Je vais citer un autre exemple : la commune de Belfaâ a fait 52 ateliers pour le budget participatif et donc ce sont les habitants qui pouvaient décider de ce qu’ils voulaient en priorité pour leur village et ils choisissent ensemble. Il y a des groupes de réflexion chez les femmes, chez les jeunes, chez les petits de l’école primaire, chez les vieux, chez les hommes, et après on met tout en commun et ils décident ensemble des priorités de développement pour le village.
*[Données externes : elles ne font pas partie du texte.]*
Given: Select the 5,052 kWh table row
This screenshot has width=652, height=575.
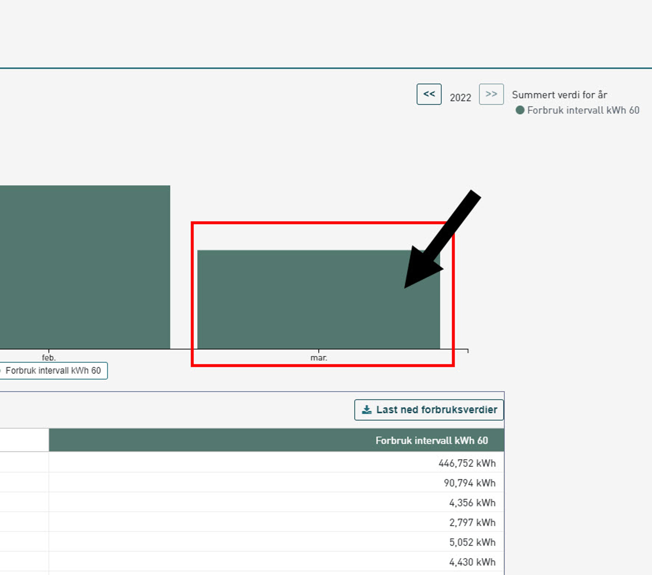Looking at the screenshot, I should (x=472, y=542).
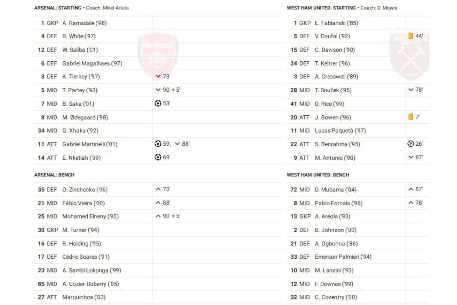The width and height of the screenshot is (457, 305).
Task: Click V. Coufal's yellow card icon
Action: (x=411, y=36)
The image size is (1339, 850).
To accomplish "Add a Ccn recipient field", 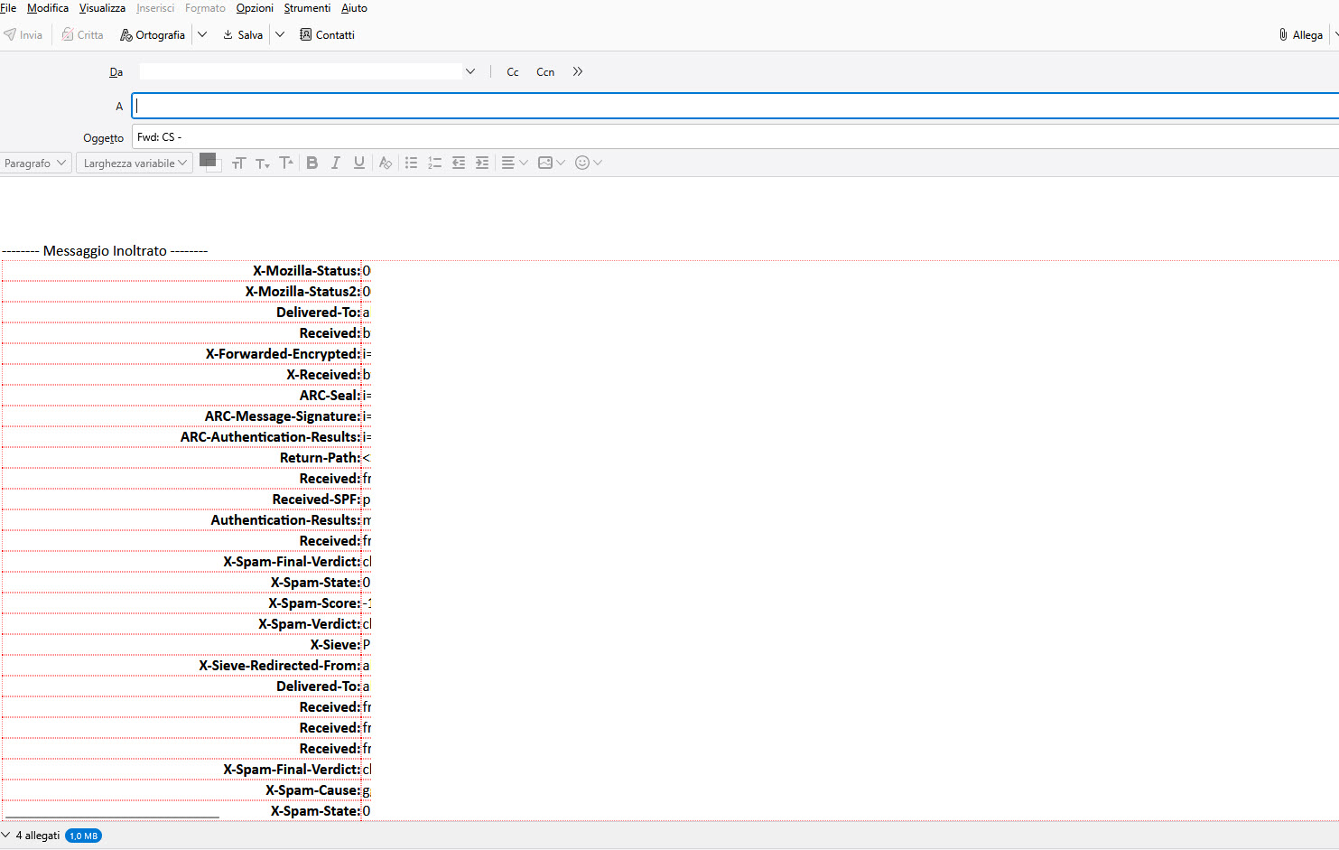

Je pense que, à partir du moment où ils sont dans des processus participatifs, cela a du sens et apporte de la transition politique et sociale.
Qu’est ce qui fait qu’on n’entend pas parler de cette dynamique en Europe ?
Je ne sais pas, mais quand on a des jeunes bruxellois qui viennent ici, la réflexion qu’ils font en priorité c’est : « Waouw ! ces gens, qu’est-ce qu’ils travaillent !, qu’est-ce qu’ils s’investissent ! ». Et ces jeunes réalisent que nous, en tant que Belges, on est toujours en demande par rapport aux institutions, alors qu’ici c’est la société civile qui fait évoluer les institutions, c’est une démarche tout à fait différente qui est plus proche de la transition.
Est-ce que vos séjours au sein de ces groupes vous ont permis de donner du sens à votre engagement ?
Probablement oui, parce que je suis convaincue que le boulot que je fais ici a un impact. Par exemple, j’ai vu avant-hier un jeune que je connais depuis dix ans qui a participé à des dizaines d’ateliers et qui a maintenant créé sa coopérative de gestion de déchets. J’apprécie énormément de voir que tout notre travail a un impact et à court terme, dix ans ce n’est pas si long que cela.
Et ce jeune avait été sensibilisé aux questions environnementales dans le cadre d’ateliers que tu as organisés ?
Au départ on travaillait pas mal la gestion des déchets dans certains ateliers et puis on a eu des cadres de la coopération belges de plus en plus restreints. Maintenant on travaille sur le social, ce qui nous permet de faire beaucoup de participation citoyenne et ça c’est très intéressant, ça nous permet de les encadrer dans les rôles d’animateurs de développement dans les associations.
Peut-on imaginer que se mette en place une nouvelle façon de concevoir le développement durable à partir de cette région en particulier ? Pour être précis, j’ai l’impression qu’il y a beaucoup de dynamiques qui sont insufflés de l’étranger quand même.
Oui, bien sûr, je pense que nous sommes complémentaires, moi en tant que fonctionnaire communale j’apprends énormément ici au Maroc, de même que la société civile d’ici. Les échanges sont intéressants des deux côtés, les discussions, les rencontres et c’est cela qui va permettre d’arriver vers un développement plus durable. Si on croise les points de vue cela peut être très riche.
Et en même temps, ce n’est pas ici que des entreprises comme Monsanto auront des gens mobilisés face à elles
Non, c’est clair, ce sont des multinationales, le capitalisme pur et dur, qui s’installe ici dans l’agroindustrie et l’habitant de la région n’a aucun pouvoir par rapport à cela. Il y a quelques pesticides qui sont interdits mais à part cela et quand on discute avec des techniciens qui font des recherches sur le développement de l’agriculture biologique on se rend compte que toutes les techniques sont au point mais que les gens ne font pas la démarche pour des questions de rentabilité entendue au sens strictement productif et monétaire.
Et probablement, c’est également ici qu’on rencontre et qu’on peut imaginer des techniques agroécologiques qui ramènent plus et qui sont plus productives mais il faut des périodes de transition pour les agriculteurs et les paysans.
Il faut trouver des filières de marché et ce qui marche pour l’instant c’est l’agro-industrie et donc c’est vraiment le business, toute la production part vers nos supermarchés en Europe, ce n’est pas le petit agriculteur ou le paysan qui a la main, malheureusement.